Case ID: mo-app_147/html/0028-01.html
Source: Caselaw Access Project
Author: {"author": "\n      GOODE, J.", "license": "Public Domain", "url": "https://static.case.law/"}
Date Created: 2024-08-24T03:29:51.129683

A. B. HUNTER, JR., Respondent, v. ST. LOUIS SOUTHWESTERN RAILROAD COMPANY, Appellant.
    St. Louis Court of Appeals,
    February 21, 1910.
    1. APPELLATE PRACTICE: Conflicting Testimony. Tbe appellate court will not weigh conflicting testimony.
    2. COMMON CARRIERS: Carriage of Stock: Negligence: Recovery on Theory not Pleaded. Where the only cause of action declared on in the petition was defendant railroad’s negligent failure to transport plaintiff’s hogs promptly, plaintiff could not recover for injuries to the hogs while being loaded or unloaded by defendant’s employees.
    
      Appeal from New Madrid Circuit Court. — Eon. Eenry C. Riley, Judge.
    Reversed and remanded.
    
      8. E. West and Wammack & WeTborn for appellant.
    (1) When a party bases Ms action on specific negligence, he must prove the negligence relied upon and that the injury resulted from it. Hurst v. Railroad, 117 Mo. App. 37. And he must recover, if at all, on the cause of action stated in the petition and not on one stated in the reply. Mathieson v. Railroad, 118 S. W. 12; Milli-ken v. Com. Co., 202 Mo. 654. (2) When animals are shipped under a written contract, such as the one in this case, the giving of the notice, required by the contract, is a prerequisite to the right of recovery on account, of damaged condition, shrinkage, fall in market, or loss occasioned by the death of any of the animals. Smith v. Railroad, 112 Mo. App. 614; Bank v. Railroad, 119 Mo. App. 14; Bellows v. Railroad, 118 Mo. App. 500; Freeman v. Railroad, 118 Mo. App. 530; Meriweather v. Railroad, 128 Mo. App. 647.
    
      Traylor & Baker for respondent.
    Respondent recovered on the cause of action stated in his petition, he alleged negligence and carelessness in the premises and an unreasonable delay in transporting said hogs, and bad condition by reason thereof, the court found that the testimony bore out these facts and so found. Again should plaintiff recover judgment on his reply, and defendant made no objection in the trial court, that the reply departed from the petition, could not be heard to assign for error, that the plaintiff’s judgment is not supported by his petition. Defendant made no objection in the case at bar. Phillips v. Barnes, 105 Mo. App. 421.
   GOODE, J.

Action for damages suffered by delay in the transportation of a carload of eighty-three hogs, shipped from LaForge, in New Madrid connty, to East St. Louis, Illinois. It is averred the usual time for transportation between said points was twenty-four hours, but about fifty hours were consumed in transporting plaintiff’s hogs; that in consequence eight of them died en route, causing plaintiff to lose $172.90; the remainder sold at ten cents a hundred pounds less than they would have brought if in good condition; that said condition was due to their being stiff and sore, thus causing a loss to plaintiff of $19.26; that the market for hogs like plaintiff’s had gone down fifteen cents a hundred pounds during the delay, thereby entailing a loss on plaintiff of $28.89, and the hogs which went through lost 1500 pounds in weight, whereby plaintiff was damaged $99.75.

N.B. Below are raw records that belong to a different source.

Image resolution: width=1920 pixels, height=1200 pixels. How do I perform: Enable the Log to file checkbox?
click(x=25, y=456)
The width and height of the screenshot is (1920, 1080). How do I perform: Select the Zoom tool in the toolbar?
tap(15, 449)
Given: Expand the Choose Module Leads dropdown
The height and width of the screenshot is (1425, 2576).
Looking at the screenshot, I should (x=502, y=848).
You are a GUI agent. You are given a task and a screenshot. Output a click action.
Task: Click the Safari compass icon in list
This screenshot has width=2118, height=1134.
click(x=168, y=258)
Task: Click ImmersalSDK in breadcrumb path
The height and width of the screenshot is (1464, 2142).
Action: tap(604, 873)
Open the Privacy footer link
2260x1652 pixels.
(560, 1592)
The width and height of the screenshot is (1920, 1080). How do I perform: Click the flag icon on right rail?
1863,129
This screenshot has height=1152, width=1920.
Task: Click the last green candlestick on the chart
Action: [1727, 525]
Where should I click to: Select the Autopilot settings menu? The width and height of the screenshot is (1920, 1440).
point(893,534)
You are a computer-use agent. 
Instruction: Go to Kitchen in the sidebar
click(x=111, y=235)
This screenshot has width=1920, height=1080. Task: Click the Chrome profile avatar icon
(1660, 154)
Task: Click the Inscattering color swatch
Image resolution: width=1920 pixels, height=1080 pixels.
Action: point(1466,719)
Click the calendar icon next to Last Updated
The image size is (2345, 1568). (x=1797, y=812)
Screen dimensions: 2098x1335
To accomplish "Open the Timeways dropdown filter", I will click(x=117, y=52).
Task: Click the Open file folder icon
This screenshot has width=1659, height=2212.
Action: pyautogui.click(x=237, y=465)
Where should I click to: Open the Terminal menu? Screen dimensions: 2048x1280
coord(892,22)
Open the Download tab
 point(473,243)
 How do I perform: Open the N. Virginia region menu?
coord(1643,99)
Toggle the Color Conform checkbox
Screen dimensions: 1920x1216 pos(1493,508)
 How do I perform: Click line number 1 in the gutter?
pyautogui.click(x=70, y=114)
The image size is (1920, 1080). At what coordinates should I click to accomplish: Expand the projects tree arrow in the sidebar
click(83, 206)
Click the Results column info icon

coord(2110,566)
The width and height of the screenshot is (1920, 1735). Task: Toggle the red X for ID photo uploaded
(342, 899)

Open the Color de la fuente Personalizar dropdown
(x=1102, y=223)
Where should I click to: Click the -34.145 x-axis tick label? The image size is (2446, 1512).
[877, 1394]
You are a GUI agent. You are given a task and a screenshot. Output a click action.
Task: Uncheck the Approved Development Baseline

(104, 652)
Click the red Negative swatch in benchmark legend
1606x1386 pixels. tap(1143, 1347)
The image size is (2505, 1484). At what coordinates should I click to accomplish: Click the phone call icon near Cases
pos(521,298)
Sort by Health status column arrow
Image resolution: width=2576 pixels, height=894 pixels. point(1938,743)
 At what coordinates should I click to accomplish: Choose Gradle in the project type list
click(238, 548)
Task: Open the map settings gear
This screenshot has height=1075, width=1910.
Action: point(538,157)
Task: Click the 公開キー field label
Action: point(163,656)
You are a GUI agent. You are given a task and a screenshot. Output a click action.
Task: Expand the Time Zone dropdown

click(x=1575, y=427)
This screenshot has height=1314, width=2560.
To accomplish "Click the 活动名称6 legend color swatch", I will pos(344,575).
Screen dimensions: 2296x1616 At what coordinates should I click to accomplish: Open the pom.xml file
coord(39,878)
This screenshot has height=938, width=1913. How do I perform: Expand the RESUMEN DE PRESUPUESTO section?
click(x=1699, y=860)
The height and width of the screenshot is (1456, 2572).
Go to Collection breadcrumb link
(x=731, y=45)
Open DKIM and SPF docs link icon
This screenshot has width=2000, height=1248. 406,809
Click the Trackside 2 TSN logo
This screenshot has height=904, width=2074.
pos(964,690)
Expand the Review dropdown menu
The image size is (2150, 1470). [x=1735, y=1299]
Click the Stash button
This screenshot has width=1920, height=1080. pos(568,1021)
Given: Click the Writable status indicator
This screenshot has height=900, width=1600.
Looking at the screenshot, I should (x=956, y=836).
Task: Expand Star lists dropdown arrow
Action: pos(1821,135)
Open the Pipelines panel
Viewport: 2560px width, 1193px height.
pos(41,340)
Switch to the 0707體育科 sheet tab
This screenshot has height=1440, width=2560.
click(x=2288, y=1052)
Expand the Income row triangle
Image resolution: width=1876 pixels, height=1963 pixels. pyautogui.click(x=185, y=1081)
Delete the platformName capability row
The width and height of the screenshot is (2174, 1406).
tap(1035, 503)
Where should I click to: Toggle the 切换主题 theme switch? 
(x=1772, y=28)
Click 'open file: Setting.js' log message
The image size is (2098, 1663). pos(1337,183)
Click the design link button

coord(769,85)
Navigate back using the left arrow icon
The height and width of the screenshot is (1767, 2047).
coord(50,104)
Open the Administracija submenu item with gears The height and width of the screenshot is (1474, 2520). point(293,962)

In this case, and probably in half those submitted to us, an assignment of error is made which comes down to a demand that we weigh conflicting testimony, and it seems impossible by endless iteration to induce counsel to refrain from urging this contention. The evidence is overwhelming in the present case to show a delay occurred in the transportation of the hogs and damage was suffered in consequence.

It is further contended that though the only cause of action declared on in the petition was negligent failure to transport the hogs from the point of shipment to destination in twenty-four hours when by reasonable diligence this could have been done, instead of fifty hours being consumed, the court allowed plaintiff to recover for other reasons, and this point is well taken. The first declaration of law granted for plaintiff permitted a recovery not only in the event defendant was found to have delayed the carriage of the hogs from negligence, but also in case it was found the employees of defendant injured the animals while loading or unloading them on the way. As nothing was said about negligence in this respect in the petition, defendant was not called on to meet tbe issue and the supposed fact should not have been predicated in the declaration as a ground for a verdict in plaintiff’s favor. [Mathieson v. Railroad, 219 Mo. 542, 118 S. W. 9: Milliken v. Com. Co., 202 Mo. 637, 100 S. W. 604.]

The judgment is reversed and the cause remanded.